El Ayuntamiento de Burgos ha iniciado un expediente sancionador contra cuatro menores de entre 11 y 13 años como presuntos autores de un acto incívico cometido el pasado 18 de agosto en las piscinas complejas de El Plantío. La alcaldesa de la ciudad, Cristina Ayala, ha confirmado que la administración municipal irá «hasta las últimas consecuencias» para sentar un precedente ante un problema recurrente que ya suma unos seis episodios similares durante la presente temporada estival.
Un testigo presencial, clave para la identificación
A diferencia de ocasiones anteriores en las que no se logró localizar a los responsables, la rápida intervención de un usuario que presenció los hechos mientras estaba con sus hijos resultó determinante.
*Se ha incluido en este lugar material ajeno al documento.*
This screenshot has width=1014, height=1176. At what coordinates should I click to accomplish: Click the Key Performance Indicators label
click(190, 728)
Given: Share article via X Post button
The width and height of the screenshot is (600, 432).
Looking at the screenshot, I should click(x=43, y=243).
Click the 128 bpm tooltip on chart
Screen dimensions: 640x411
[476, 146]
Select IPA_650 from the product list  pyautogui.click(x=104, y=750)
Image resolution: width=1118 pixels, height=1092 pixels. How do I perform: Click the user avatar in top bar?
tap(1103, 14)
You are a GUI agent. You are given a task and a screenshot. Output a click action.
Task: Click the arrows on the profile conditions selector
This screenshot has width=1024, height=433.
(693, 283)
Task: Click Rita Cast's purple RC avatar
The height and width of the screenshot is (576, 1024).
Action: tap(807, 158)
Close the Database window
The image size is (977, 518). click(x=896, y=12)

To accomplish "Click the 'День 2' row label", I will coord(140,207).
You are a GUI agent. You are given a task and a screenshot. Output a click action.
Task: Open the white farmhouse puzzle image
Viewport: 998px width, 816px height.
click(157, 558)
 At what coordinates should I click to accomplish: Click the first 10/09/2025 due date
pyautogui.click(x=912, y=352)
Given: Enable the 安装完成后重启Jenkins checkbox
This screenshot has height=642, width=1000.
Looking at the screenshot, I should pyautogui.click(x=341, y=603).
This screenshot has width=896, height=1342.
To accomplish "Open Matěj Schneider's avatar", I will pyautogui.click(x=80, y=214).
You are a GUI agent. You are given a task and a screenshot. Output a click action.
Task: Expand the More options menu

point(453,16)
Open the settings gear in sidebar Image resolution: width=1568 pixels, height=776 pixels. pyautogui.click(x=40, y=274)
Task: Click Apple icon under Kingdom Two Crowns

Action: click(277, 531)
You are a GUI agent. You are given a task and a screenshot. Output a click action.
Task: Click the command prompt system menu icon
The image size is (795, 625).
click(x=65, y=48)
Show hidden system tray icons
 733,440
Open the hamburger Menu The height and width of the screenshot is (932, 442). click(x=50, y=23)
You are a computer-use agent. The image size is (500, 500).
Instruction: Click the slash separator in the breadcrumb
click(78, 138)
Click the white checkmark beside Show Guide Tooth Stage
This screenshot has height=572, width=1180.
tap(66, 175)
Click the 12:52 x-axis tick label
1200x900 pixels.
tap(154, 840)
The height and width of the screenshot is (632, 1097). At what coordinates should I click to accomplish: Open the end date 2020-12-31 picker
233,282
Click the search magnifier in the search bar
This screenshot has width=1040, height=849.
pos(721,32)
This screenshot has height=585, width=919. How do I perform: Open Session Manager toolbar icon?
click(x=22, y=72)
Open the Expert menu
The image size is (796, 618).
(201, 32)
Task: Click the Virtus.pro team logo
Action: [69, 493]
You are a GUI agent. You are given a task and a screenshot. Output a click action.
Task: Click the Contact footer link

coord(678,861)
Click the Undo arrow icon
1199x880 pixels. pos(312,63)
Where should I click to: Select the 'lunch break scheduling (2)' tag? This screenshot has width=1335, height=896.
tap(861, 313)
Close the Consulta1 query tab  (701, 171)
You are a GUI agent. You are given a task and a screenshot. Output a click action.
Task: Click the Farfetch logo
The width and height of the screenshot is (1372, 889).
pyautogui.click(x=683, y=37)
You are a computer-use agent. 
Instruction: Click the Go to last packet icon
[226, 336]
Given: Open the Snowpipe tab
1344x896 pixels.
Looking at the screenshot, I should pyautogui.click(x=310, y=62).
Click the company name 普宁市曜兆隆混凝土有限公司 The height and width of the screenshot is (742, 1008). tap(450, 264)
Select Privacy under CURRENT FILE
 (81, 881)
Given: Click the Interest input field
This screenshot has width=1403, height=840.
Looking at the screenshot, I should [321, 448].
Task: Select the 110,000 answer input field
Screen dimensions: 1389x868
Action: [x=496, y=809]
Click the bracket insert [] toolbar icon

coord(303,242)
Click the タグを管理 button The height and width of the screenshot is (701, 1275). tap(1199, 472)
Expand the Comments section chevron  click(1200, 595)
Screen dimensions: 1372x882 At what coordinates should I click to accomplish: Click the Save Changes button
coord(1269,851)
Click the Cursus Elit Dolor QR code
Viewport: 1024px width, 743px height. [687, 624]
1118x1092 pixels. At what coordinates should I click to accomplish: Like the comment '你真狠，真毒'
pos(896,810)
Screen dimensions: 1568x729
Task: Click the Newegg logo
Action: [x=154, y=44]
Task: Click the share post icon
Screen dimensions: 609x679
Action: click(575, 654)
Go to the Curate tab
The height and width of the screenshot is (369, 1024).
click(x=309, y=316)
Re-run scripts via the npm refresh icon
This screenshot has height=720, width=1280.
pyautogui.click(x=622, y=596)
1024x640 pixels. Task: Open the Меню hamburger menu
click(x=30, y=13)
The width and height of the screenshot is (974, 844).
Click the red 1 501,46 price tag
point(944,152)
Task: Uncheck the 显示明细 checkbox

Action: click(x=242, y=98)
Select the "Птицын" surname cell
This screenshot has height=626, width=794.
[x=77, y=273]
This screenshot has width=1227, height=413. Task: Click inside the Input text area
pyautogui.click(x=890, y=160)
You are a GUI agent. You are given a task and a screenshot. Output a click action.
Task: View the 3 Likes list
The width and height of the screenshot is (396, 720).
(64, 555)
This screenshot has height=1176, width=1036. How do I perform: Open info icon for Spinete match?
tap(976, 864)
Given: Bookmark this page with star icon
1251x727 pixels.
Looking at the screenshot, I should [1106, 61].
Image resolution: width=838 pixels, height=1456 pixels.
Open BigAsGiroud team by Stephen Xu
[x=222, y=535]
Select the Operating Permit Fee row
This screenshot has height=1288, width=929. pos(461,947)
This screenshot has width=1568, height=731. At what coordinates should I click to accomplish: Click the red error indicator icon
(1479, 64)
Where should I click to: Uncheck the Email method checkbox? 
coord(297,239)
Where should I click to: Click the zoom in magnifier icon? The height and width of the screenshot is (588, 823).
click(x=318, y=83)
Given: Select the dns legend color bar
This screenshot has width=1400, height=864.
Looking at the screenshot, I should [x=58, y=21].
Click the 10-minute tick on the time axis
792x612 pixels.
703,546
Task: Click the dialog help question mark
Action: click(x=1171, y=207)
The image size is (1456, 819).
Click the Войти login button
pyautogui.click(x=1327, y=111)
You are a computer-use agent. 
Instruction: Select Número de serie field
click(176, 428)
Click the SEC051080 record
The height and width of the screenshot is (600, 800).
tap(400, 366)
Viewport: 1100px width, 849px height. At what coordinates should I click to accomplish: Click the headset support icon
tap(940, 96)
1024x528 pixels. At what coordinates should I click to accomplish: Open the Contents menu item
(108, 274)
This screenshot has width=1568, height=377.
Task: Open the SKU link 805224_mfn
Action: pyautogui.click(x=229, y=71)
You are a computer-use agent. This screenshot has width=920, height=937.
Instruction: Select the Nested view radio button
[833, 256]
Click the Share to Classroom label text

Tras el aviso, el personal de las instalaciones alertó a la Policía Local, cuyos agentes acudieron al recinto, identificaron al grupo —que se encontraba acompañado por un adulto— y contactaron de inmediato con los progenitores para notificarles la apertura de la investigación.
Este tipo de actos obliga al desalojo inmediato del vaso de la piscina para proceder a su desinfección, interrumpiendo el servicio e imposibilitando el uso de las instalaciones al resto de los bañistas.
Severas sanciones económicas y veto deportivo
En aplicación del reglamento municipal de instalaciones deportivas, de confirmarse la autoría de los hechos, los implicados y sus responsables legales se enfrentan a un abanico de medidas correctoras:
- Multa económica: Sanciones que pueden alcanzar hasta los 3.000 euros.
- Reparación de daños: Obligación de abonar íntegramente los costes derivados del material o servicio dañado.
- Expulsión del servicio: Prohibición de acceso a cualquier recinto deportivo municipal por un periodo máximo de cinco años.
Al contar con testimonio directo y parte policial, el equipo de Gobierno confía en resolver el expediente aplicando la sanción máxima que contempla la normativa.